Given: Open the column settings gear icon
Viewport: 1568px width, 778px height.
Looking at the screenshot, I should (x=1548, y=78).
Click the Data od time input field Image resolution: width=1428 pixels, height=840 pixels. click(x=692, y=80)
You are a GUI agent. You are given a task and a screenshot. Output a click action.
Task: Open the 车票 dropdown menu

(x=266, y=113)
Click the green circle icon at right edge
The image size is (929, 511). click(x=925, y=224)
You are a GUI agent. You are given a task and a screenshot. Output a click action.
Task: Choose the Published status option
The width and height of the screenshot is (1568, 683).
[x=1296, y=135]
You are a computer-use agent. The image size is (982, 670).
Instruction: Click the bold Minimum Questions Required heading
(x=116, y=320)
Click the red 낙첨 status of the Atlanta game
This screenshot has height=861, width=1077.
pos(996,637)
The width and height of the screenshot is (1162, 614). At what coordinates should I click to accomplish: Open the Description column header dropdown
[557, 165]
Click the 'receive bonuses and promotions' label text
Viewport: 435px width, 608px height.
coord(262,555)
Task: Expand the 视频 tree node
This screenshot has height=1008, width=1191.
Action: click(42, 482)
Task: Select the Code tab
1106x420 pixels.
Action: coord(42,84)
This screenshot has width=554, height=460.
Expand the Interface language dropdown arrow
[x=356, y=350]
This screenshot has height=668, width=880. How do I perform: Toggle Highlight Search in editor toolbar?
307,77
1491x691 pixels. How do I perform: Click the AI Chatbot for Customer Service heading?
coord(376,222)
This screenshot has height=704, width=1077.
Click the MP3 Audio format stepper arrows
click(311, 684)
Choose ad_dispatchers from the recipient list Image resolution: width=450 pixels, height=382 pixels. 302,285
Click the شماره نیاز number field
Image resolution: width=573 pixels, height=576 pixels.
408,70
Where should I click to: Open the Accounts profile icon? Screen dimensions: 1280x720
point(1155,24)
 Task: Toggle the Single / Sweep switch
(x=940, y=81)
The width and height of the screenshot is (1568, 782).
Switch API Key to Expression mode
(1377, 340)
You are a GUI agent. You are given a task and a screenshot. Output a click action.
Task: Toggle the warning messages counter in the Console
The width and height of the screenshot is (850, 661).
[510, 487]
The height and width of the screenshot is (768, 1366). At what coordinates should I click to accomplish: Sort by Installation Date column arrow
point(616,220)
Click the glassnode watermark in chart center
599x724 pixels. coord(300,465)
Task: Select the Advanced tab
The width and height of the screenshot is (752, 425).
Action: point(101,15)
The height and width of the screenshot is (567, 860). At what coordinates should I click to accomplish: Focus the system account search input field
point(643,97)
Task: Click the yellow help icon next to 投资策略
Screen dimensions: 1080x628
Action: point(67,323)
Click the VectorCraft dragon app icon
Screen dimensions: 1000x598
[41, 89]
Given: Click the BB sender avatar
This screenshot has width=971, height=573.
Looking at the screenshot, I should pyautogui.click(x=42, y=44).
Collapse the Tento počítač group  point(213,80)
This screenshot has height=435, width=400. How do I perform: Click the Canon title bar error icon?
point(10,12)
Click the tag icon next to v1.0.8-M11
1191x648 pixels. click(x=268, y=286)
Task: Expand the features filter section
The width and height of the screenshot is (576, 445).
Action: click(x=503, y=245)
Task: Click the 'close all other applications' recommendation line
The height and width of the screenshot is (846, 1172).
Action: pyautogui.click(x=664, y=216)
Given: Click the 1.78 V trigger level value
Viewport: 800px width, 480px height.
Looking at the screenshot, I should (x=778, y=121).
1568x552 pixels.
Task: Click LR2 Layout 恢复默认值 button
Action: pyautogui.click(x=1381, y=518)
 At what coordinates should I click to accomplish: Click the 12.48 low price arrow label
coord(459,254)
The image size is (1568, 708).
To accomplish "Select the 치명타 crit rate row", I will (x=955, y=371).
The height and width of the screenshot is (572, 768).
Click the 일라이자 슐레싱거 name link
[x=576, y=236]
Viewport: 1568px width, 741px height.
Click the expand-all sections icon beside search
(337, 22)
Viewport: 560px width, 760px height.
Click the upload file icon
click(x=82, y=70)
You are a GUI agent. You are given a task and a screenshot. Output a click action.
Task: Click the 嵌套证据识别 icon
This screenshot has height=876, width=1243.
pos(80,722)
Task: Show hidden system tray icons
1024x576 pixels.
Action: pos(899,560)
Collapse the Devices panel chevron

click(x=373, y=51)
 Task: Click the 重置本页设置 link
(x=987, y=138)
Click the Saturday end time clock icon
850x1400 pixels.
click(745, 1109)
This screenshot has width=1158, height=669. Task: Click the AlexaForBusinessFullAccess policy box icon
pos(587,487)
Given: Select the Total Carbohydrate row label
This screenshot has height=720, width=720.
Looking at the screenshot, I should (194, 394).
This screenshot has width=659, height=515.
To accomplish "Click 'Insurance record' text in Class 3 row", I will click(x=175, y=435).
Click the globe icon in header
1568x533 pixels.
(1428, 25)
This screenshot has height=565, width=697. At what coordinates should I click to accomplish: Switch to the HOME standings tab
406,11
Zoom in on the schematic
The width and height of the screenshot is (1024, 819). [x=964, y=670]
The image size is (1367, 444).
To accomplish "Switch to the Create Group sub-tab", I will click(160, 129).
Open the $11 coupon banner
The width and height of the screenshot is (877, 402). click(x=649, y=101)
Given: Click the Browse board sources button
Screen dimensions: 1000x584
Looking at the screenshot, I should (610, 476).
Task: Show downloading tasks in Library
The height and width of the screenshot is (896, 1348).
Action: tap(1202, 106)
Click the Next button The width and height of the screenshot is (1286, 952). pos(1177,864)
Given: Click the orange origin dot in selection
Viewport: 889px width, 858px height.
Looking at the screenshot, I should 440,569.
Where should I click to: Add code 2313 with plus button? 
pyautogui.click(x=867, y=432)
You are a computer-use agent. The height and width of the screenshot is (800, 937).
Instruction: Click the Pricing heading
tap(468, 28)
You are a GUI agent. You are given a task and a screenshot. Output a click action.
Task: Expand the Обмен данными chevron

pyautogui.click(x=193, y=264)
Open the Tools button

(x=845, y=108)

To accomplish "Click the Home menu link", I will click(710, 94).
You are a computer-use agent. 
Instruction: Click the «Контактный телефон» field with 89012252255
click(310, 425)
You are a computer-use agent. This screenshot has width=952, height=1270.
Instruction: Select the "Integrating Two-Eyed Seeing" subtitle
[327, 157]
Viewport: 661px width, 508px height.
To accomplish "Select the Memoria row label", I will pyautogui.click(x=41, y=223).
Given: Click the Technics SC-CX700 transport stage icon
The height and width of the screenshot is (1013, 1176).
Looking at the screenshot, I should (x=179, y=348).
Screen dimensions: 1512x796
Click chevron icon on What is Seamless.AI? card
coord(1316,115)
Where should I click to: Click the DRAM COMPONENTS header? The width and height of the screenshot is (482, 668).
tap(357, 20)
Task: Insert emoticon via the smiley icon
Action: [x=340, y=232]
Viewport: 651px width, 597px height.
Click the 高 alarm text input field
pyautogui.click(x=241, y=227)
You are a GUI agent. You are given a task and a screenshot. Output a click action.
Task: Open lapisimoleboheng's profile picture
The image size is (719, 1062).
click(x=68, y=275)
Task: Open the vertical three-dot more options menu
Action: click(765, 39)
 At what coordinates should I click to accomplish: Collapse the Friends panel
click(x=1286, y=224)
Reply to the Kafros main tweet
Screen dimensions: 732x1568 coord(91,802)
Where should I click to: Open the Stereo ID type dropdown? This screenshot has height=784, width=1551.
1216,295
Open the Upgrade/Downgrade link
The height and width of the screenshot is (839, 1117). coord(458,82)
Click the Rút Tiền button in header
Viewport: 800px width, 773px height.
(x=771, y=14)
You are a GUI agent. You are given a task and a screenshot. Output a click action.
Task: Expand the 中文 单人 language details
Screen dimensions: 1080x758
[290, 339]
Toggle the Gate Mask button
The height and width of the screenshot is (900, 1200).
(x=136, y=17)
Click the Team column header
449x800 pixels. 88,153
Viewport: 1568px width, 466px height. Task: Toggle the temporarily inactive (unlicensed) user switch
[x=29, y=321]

WHAT TO WORK ON:
For the string "computer", filter the data and copy out each line where it occurs.

RESPONSE:
You are a computer-use agent. The image size is (982, 670).
You are a computer-use agent. The height and width of the screenshot is (800, 937).
You are a computer-use agent. 
You are a computer-use agent. This screenshot has width=952, height=1270.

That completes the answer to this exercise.